PROBLEM TO SOLVE:
From the data that follows, print exactly the lines starting at the one containing "Screen dimensions: 245x176" and ending at the one containing "The width and"; include both of them and nothing more.

SOURCE RECORDS:
▬▬▬
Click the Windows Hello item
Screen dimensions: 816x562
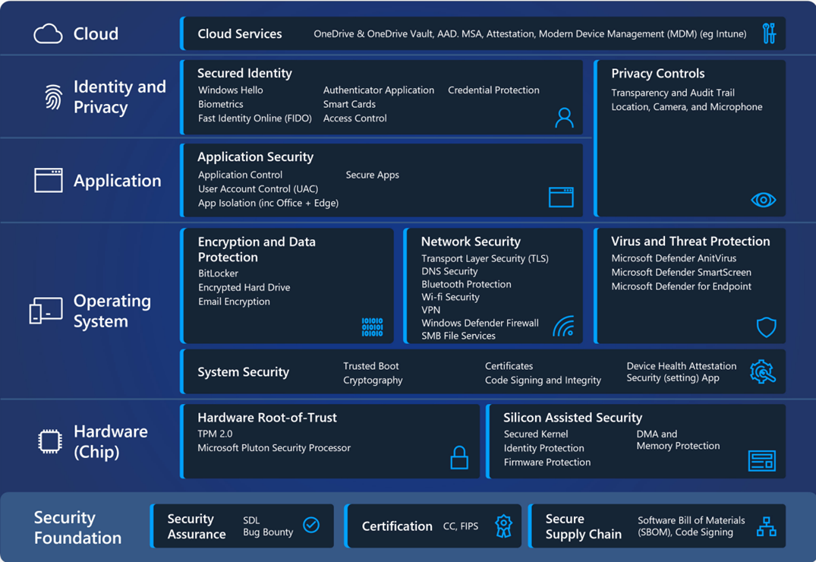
▬▬▬
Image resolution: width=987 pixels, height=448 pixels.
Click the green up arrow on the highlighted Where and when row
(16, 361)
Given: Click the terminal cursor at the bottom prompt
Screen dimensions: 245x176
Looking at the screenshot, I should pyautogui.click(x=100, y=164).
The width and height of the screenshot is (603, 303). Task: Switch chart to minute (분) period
▬▬▬
YOUR SOLUTION:
Screen dimensions: 245x176
Looking at the screenshot, I should pyautogui.click(x=100, y=164).
The width and height of the screenshot is (603, 303). Task: Switch chart to minute (분) period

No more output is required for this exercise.